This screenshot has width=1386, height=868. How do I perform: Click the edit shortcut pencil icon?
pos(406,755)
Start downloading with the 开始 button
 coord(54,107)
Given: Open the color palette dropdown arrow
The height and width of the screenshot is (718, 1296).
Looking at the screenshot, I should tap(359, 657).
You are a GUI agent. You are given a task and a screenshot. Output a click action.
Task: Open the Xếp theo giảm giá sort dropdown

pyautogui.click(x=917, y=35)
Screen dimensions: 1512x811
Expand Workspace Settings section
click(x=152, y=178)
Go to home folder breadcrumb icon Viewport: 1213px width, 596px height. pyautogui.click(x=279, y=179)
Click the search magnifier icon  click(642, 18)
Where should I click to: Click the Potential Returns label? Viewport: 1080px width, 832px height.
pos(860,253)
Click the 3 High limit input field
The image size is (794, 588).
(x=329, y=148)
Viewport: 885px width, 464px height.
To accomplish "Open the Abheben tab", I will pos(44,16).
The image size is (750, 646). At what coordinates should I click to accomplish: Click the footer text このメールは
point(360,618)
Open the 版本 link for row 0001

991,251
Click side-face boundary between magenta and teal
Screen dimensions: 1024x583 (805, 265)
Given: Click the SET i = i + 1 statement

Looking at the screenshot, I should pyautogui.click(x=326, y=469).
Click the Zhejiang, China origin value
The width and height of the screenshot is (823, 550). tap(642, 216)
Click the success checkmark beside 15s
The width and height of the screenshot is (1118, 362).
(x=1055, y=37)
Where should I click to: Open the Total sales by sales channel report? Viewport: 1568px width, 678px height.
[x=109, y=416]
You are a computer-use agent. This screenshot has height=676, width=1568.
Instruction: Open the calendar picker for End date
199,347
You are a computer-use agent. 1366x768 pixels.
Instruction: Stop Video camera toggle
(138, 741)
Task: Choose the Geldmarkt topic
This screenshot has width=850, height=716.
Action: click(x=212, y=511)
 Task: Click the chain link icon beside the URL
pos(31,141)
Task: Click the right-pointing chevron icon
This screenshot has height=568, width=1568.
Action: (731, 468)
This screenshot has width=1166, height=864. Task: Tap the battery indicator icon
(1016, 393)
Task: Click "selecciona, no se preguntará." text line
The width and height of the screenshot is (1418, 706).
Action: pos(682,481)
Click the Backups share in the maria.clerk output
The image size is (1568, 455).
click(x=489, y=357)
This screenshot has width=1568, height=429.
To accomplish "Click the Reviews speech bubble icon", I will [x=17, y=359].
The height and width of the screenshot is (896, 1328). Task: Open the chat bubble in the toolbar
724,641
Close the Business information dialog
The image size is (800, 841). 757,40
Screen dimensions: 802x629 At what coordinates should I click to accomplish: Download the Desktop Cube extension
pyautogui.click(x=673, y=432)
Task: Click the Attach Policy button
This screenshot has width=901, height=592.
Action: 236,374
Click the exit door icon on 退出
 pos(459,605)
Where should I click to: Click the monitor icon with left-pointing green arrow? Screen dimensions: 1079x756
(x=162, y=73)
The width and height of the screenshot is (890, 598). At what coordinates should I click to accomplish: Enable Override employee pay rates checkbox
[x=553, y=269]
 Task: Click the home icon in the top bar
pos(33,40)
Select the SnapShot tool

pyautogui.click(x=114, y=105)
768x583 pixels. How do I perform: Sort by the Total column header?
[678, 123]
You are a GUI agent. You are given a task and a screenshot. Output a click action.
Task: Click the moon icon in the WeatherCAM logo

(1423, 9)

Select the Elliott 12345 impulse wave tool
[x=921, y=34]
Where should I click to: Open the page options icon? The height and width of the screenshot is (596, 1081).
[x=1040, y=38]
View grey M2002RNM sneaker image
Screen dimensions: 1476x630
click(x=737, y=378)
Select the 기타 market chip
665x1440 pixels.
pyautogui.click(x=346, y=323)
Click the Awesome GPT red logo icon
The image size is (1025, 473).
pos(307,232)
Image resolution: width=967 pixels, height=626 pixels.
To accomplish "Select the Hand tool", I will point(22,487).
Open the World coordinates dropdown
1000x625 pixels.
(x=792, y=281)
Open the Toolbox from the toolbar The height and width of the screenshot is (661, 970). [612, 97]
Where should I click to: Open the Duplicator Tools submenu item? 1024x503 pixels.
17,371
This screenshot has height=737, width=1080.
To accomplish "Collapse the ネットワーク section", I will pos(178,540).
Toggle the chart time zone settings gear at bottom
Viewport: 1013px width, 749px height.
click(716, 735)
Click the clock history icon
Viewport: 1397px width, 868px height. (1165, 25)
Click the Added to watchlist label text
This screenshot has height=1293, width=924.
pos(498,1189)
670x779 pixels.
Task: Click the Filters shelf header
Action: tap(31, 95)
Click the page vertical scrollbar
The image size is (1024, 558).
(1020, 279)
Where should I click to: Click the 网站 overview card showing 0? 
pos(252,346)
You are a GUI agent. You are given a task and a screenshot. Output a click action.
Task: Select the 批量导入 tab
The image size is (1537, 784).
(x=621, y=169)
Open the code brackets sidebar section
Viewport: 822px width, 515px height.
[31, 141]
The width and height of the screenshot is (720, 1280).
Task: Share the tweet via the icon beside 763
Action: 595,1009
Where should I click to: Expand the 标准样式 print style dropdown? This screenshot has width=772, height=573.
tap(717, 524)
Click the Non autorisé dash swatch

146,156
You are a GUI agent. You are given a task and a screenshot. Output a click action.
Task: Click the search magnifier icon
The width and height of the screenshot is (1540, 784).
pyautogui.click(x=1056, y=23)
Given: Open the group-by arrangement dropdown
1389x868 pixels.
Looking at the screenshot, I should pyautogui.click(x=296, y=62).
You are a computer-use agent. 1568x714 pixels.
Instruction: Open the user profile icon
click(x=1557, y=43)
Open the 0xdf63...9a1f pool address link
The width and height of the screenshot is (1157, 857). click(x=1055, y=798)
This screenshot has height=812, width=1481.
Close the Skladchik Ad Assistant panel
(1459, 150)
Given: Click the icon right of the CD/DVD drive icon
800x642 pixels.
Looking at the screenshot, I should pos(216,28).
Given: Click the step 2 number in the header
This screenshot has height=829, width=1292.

#### [AIM]
Begin at the line that has "Where should I click to: Open the Duplicator" and stop after the line that has "click(716, 735)". Write those lines of the material out again, swapping "gear" for "cog" and leaving everything else unchanged.

#### [WRITTEN SOLUTION]
Where should I click to: Open the Duplicator Tools submenu item? 1024x503 pixels.
17,371
This screenshot has height=737, width=1080.
To accomplish "Collapse the ネットワーク section", I will pos(178,540).
Toggle the chart time zone settings cog at bottom
Viewport: 1013px width, 749px height.
click(716, 735)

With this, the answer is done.